The promises are enticing. Whether you're looking to shed unwanted pounds, get a quick energy jolt, build muscles, or fight the aging process, protein drinks are being boosted by some supplement makers as a scientifically proven way to quickly achieve your goals.
The products, sold as ready-to-drink liquids or powders that you mix with milk, juice, or water to make shakes, attract not just athletes and body-builders but also baby boomers, pregnant women, and teenagers looking for a shortcut to a buff body.
Some ads say that protein supplements, in flavors such as strawberry and vanilla cream, can be a nutritious and time-saving snack or meal replacement.

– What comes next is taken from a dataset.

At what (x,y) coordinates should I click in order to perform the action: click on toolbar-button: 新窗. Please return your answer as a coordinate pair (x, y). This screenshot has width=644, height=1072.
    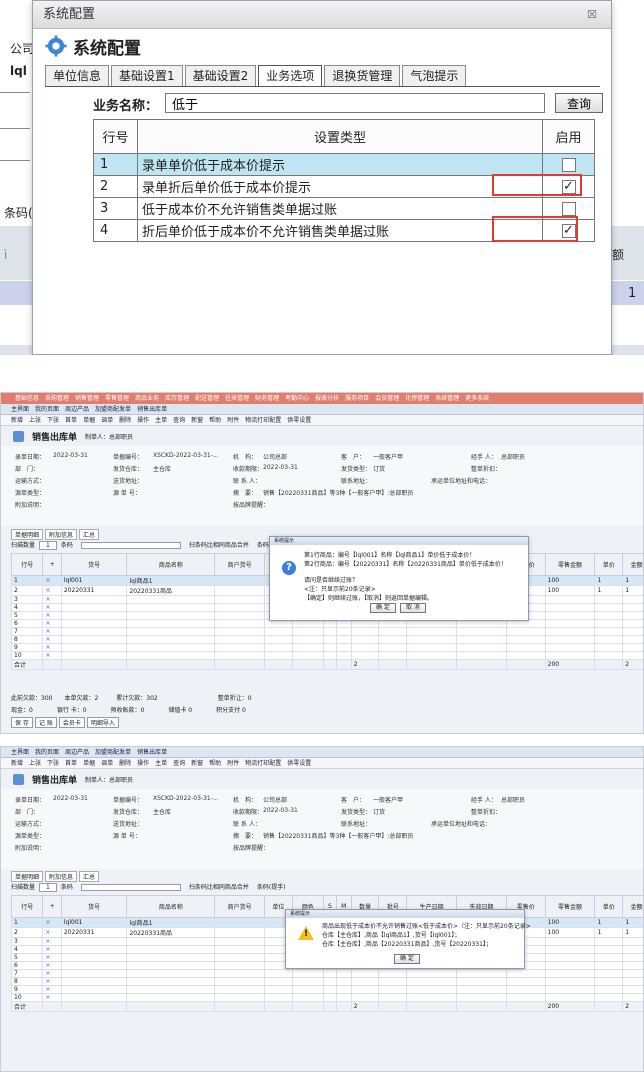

Marketing for Energy First Pro Energy Whey Protein Isolate says the protein supplement is "ideal" for pregnant women and growing children, and also offers this promise for aging adults who use it: "You will rarely if ever be sick and you will begin to look and feel years younger."
In a testimonial for BSN Lean Dessert Protein Shake, "fitness celebrity" Jennifer Nicole Lee says, "Being a busy mom with 12-hour workdays, I rely upon my Lean Dessert Protein to get adequate amounts of protein without wasting time on creating complex meals ...."
Another product, Muscle Milk, boasts on its website: "Designed after one of nature's most balanced foods: human mother's milk ...."
But our investigation, including tests at an outside laboratory of 15 protein drinks, a review of government documents, and interviews with health and fitness experts and consumers, found most people already get enough protein, and there are far better and cheaper ways to add more if it's needed. Some protein drinks can even pose health risks, including exposure to potentially harmful heavy metals, if consumed frequently. All drinks in our tests had at least one sample containing one or more of the following contaminants: arsenic, cadmium, lead, and mercury. Those metals can have toxic effects on several organs in the body.